(Click to enlarge)

Organizational Resilience: Security, Preparedness and Continuity Management Systems – Requirements with Guidance for Use provides an approach for organizations to improve their resilience performance and increase preparedness, according to ASIS.

This management system Standard (referred to as the “Standard”) has applicability in the private, not-for-profit, non-governmental, and public sector environments. It is a management framework for action planning and decision making needed to anticipate, prevent if possible, and prepare for and respond to a disruptive incident (emergency, crisis, or disaster). It enhances an organization’s capacity to manage and survive the event, and take all appropriate actions to help ensure the organization’s continued viability. Regardless of the organization, its leadership has a duty to stakeholders to plan for its survival. The body of this document provides generic auditable criteria to establish, check, maintain, and improve a management system to enhance prevention, preparedness (readiness), mitigation, response, continuity, and recovery from disruptive incidents.

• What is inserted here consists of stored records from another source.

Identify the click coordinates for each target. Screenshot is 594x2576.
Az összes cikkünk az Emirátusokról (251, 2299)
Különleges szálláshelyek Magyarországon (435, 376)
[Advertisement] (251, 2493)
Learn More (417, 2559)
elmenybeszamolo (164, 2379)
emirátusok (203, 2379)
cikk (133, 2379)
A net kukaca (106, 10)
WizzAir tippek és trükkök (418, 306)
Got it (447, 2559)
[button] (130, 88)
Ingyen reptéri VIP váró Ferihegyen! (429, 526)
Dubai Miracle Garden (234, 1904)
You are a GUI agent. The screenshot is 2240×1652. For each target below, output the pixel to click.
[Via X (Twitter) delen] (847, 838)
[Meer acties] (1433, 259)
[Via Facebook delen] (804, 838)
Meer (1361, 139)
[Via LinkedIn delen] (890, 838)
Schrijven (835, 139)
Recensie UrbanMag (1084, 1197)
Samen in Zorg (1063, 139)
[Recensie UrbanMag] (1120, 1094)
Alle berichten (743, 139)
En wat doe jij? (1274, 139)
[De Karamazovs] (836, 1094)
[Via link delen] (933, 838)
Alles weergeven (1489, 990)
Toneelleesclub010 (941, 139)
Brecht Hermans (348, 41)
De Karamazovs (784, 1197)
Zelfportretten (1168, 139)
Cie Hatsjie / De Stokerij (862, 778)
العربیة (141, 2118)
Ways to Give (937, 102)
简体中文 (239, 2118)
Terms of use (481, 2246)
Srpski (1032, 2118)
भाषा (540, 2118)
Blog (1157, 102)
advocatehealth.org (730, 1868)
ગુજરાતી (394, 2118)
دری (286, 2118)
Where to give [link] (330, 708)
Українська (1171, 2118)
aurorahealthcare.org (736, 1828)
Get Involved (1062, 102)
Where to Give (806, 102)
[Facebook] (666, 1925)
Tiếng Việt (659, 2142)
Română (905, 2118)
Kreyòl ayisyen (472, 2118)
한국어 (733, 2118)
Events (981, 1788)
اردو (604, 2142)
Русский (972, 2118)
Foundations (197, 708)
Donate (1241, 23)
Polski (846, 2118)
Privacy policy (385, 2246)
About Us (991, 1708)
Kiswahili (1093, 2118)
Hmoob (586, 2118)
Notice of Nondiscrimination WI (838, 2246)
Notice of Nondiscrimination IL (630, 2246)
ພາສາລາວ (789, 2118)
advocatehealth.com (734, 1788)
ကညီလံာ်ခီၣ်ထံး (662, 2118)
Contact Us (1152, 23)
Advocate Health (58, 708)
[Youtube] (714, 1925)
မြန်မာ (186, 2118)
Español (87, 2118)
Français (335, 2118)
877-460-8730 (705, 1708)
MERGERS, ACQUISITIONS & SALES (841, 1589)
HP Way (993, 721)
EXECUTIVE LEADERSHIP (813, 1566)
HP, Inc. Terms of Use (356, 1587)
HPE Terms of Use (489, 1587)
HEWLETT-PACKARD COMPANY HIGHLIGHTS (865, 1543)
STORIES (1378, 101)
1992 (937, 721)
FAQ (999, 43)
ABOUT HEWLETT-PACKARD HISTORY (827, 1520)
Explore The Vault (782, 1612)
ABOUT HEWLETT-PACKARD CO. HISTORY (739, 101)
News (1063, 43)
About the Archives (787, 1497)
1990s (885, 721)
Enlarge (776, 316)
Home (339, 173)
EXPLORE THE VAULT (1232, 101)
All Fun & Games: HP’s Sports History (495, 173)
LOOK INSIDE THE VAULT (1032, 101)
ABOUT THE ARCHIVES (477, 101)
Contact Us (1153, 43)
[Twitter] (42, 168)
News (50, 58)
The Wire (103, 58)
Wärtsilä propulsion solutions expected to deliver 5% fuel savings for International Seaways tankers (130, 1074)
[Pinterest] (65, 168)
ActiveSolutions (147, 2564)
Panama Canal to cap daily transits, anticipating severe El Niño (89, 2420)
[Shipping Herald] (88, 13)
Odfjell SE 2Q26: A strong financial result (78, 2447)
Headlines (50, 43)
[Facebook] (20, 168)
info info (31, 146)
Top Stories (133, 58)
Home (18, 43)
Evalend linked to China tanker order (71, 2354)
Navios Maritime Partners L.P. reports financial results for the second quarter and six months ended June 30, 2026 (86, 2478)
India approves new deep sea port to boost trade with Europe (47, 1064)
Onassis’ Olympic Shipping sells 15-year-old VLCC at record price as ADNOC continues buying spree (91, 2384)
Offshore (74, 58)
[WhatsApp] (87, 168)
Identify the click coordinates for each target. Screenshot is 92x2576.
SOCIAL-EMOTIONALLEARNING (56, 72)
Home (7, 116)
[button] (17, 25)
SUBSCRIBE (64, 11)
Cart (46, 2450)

This Standard is designed so that it can be integrated with quality, safety, environmental, information security, risk, and other management systems within an organization. A suitably designed management system can thus satisfy the requirements of all these standards (see Annex B). Organizations that have adopted a process approach to management systems (e.g., according to ISO 9001:2000, ISO 14001:2004, and/or ISO/IEC 27001:2005) may be able to use their existing management system as a foundation for the organizational resilience (OR) management system as prescribed in this Standard.